Within seven days of the third dose, most participants reported some symptoms, but these failed to subside in only 3 participants after this period. The most common symptoms in almost half the participants were pain and injection site swelling or hardness in a quarter. Others included headache, fever, muscle pain, fatigue and drowsiness, and a general feeling of being unwell.
Flu-like symptoms, gastrointestinal symptoms, and systemic features like skin rash or joint pain occurred in less than a tenth. Four sought medical advice within 7 days of the third dose, but there were no hospitalizations.
What are the implications?
Two doses of an inactivated COVID-19 vaccine led to a moderate rise in antibody titers at one month from the second dose, followed by a gradual decrease. A third dose boosted this. While a third dose of the same vaccine led to a 21-fold rise in neutralizing titers against the wild-type strain, as shown by earlier studies, the current study showed a 27-fold rise in titer when the third dose was of the mRNA vaccine BNT162b2.

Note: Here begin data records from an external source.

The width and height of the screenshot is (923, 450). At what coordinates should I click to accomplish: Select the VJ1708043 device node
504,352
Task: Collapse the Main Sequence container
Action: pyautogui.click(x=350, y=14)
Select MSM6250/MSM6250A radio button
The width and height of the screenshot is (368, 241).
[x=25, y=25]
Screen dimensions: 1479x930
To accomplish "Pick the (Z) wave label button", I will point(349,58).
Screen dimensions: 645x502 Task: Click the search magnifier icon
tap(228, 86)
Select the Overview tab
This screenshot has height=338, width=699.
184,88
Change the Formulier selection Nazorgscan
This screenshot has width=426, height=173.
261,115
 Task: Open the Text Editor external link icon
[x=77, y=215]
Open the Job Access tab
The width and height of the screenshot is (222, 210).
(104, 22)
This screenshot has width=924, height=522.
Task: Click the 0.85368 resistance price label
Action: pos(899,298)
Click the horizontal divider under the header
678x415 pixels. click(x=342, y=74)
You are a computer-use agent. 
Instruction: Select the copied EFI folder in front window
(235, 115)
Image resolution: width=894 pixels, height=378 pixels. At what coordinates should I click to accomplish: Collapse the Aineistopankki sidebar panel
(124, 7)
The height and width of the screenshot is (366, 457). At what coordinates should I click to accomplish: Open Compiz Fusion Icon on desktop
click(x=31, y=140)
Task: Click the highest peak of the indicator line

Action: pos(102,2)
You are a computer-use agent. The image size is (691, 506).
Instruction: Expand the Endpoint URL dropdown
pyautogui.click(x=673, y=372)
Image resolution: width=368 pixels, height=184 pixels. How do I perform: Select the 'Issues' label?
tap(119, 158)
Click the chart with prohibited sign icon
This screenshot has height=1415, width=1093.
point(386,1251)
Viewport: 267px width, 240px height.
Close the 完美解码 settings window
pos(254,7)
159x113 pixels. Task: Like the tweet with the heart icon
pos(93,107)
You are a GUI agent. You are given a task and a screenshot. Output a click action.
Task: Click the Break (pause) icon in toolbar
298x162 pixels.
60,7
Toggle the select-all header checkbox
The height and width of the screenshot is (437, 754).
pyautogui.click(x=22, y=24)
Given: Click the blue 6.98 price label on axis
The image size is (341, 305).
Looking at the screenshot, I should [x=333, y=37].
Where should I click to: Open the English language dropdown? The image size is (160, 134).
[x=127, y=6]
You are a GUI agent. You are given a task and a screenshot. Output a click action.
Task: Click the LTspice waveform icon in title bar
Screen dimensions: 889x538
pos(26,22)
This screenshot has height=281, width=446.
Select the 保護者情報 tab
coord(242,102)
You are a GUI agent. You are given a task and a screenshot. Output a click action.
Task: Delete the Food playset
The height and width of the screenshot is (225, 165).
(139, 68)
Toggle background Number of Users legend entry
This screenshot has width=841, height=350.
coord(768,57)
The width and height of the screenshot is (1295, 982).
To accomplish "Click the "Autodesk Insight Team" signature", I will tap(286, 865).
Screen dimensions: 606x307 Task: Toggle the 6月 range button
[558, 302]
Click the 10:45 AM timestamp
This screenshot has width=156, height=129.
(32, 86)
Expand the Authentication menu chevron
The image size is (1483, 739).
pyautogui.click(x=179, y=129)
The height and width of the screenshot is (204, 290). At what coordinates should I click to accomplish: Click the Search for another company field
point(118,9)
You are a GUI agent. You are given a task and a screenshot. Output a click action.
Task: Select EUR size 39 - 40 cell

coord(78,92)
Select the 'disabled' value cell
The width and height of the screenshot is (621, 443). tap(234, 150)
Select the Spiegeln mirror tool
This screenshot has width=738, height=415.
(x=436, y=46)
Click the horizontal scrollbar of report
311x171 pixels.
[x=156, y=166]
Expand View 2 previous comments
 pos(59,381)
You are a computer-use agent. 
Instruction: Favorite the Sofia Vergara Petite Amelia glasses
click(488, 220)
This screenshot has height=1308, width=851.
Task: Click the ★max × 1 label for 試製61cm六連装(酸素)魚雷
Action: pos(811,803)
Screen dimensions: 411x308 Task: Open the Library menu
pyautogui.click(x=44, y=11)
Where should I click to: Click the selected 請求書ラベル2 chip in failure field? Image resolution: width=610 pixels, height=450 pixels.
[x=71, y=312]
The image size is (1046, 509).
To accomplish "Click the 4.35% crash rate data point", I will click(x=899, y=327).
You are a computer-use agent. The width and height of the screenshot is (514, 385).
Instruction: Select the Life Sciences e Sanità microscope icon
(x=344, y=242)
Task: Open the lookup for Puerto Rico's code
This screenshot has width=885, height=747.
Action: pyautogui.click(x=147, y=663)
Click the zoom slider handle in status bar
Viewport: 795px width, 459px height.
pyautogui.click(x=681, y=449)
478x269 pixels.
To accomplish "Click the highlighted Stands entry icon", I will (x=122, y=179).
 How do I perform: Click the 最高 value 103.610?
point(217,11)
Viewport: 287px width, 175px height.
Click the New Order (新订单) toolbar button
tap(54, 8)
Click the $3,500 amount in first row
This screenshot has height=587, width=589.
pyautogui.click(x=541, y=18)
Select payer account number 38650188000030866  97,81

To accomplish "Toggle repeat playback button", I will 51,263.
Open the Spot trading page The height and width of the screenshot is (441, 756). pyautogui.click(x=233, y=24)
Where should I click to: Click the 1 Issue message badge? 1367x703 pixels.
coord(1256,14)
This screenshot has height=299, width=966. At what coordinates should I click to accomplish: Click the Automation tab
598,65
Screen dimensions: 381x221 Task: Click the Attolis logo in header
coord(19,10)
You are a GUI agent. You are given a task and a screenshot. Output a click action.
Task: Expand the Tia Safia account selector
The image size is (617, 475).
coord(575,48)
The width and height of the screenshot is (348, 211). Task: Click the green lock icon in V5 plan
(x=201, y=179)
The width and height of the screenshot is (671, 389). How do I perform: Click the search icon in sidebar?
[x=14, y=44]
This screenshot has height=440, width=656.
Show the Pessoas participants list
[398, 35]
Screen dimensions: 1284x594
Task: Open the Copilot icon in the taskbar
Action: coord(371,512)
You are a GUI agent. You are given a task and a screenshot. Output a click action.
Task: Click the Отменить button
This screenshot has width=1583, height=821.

Although the inactivated virus vaccine was directed against the wild-type vaccine, the heterologous booster increased 50% neutralizing titers against Omicron at least 14-fold. This is higher than the neutralizing titers against the wild-type virus after two CoronaVac doses. These levels were estimated to reduce the risk of infection with the wild-type virus by half at least. In that case, it would be expected to provide the same level of protection against Omicron.
In this high-risk population, the increase in neutralizing titer with the third dose of vaccine using the mRNA vaccine at about 6 months after two doses of inactivated vaccine is likely to be a significant contribution to protective immunity against wild-type as well as Omicron variants, especially as no neutralizing antibody to the latter is detectable at 3-4 months from the second dose.
While better vaccines that elicit broadly neutralizing immunity against multiple SARS-CoV-2 variants, or even against coronaviruses in general, are being sought, the researchers conclude,
Administering a third dose mRNA vaccine about 6-7 months after two doses of inactivated vaccines should be considered as an alternative to homologous third dose with an inactivated vaccine before vaccines updated with emerging variants are available.”
medRxiv publishes preliminary scientific reports that are not peer-reviewed and, therefore, should not be regarded as conclusive, guide clinical practice/health-related behavior, or treated as established information.